- Born: 1906
- Died: 1988 (aged 81–82)
- Known for: Family planning in Egypt

= Zahia Marzouk =

Social worker and feminist

Zahia Marzouk (1906 – 1988) was an Egyptian social worker and feminist who founded Egypt's first family planning association.

==Biography==

Marzouk was born in 1906, one of three sisters. Her father died when she was three but her mother managed to get all three girls educated. In 1923 Marzouk stopped wearing her veil, following the example of Huda Sha'arawi. With some support from her uncle even if her family didn't understand, Marzouk began a teaching career. She was chosen to study in London. She returned to Egypt in 1931 where she received an appointment to a teachers' college where Marzouk taught psychology. 1933, she went to the United States to the Harvard Graduate School of Education where she focused on medical social work, psychology, and children with problems. During the two years of study in the US, Marzouk worked with underprivileged families in Missouri and the mountains of Kentucky. She returned to Egypt in 1935 where she began Egypt's social work schools. They were in Alexandria and in Cairo. These led direction to Egypt's Ministry of Social Affairs, began in 1938. Marzouk worked there as a psychiatric social worker, the only woman in the department.

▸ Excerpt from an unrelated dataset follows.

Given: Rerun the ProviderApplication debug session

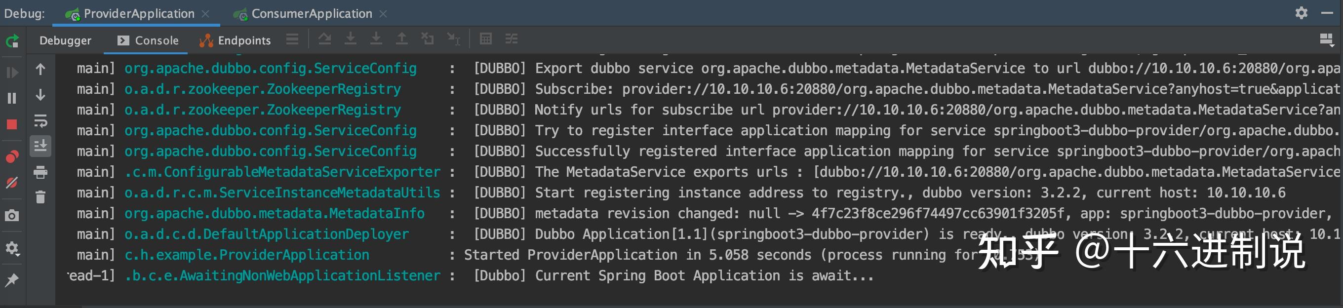Looking at the screenshot, I should (13, 41).
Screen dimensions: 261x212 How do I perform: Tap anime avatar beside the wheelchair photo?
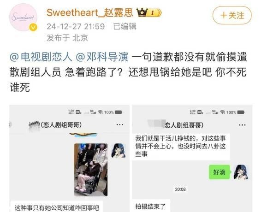119,151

In 1937 Marzouk founded a small group to look at Egypt's demographic issues. The national population was growing. By the end of the year there was a formal conference which was sponsored by the Egyptian Medical Association. When Marzouk began to speak at the conference the audience who disapproved of her presence and involvement in such work threw tomatoes and eggs at her when she began. By the end of her talk she garnered applause.

Marzouk also founded an institution for children with a disability who needed physiotherapy. By the 1950s she had also created a number of institutions for the welfare of the family. Some of her institutions were the Regional Federation of Social Services, the Happy Childhood Association, the Institute for Training and Research in Family Planning and the Alexandria Family Planning Association.

Marzouk did not conform to local dress, she wore western style trousers and refused a veil. She was a skilled fund raiser and artist as well. She died in 1988.